A Changing Landscape

Historically, the ultra-wealthy have trusted their fortunes to private banks or traditional wealth management organisations. However, today’s high-net-worth clients prefer single-family offices for a more personalised and discrete approach to financial management. These offices provide personalised services, privacy, and a dedicated team that focuses on the family’s unique requirements and long-term goals.

Eric Johnson, Deloitte’s private wealth head, observes the change in preference: “Wealthy families now seek advisors who act in their best interests, rather than those incentivised to sell products.”

Dissatisfaction with traditional wealth management procedures, which can include pushing goods that are not in the client’s best interests, has also contributed to the emergence of family offices. Family offices provide an option that values customisation and impartiality.

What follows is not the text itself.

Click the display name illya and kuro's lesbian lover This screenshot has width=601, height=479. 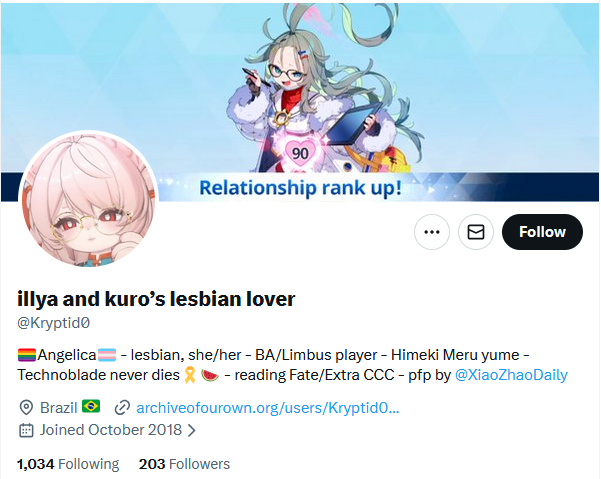click(x=156, y=299)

North America Leads the Charge

North America is at the forefront of the family office revolution. From 2019 to 2030, the wealth of the region’s family offices is predicted to increase by 258%. Currently, North America has 3,180 single-family offices, which is expected to expand to 4,190 by 2030. In contrast, the Asia-Pacific area currently includes approximately 2,290 family offices and is predicted to reach 3,200 by 2030.

In North America, family offices’ total wealth has already more than doubled since 2019, reaching $2.4 trillion. This value is predicted to reach $4 trillion by 2030, highlighting the region’s dominance in the family office sector.

A Changing Investment Strategy

Family offices are also changing how they invest. Instead of typical stock and bond portfolios, they are increasingly investing in alternative assets such as private equity, venture capital, real estate, and private debt. According to the J.P. Morgan Private Bank Global Family Office Report, alternative investments now make up 46% of family office portfolios, with private equity accounting for 19% of assets.

Family offices not only engage in private equity funds, but they also make direct investments in private firms. According to a BNY Wealth poll, 62% of family offices made at least six direct investments last year, and 71% intend to keep up the pace.

Institutionalisation and Future

As family offices grow, they become more institutionalised, with larger teams and more complex operations. The average family office today employs 15 people and manages about $2 billion in assets. This institutionalisation is complemented by a shift towards more professional administration and governance, with many family offices now having various branches to service different family members or regions.

The following years are projected to see a huge transfer of wealth to future generations. The average age of family office principals is currently 68, thus succession planning will become increasingly vital. Women, who presently manage 15% of worldwide family offices, are likely to play a more important role in the future, reflecting broader changes in leadership dynamics within these organisations.